■ Input for this task
= = = =
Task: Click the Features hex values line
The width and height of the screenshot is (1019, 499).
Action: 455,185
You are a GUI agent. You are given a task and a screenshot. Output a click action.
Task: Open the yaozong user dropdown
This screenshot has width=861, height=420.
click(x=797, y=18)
= = = =
■ The request
Render every line of the items above as a Markdown table, leaving out blank lines, with the row number under "No." and the line itself under "Line".

■ Written response
| No. | Line |
|---|---|
| 1 | Task: Click the Features hex values line |
| 2 | The width and height of the screenshot is (1019, 499). |
| 3 | Action: 455,185 |
| 4 | You are a GUI agent. You are given a task and a screenshot. Output a click action. |
| 5 | Task: Open the yaozong user dropdown |
| 6 | This screenshot has width=861, height=420. |
| 7 | click(x=797, y=18) |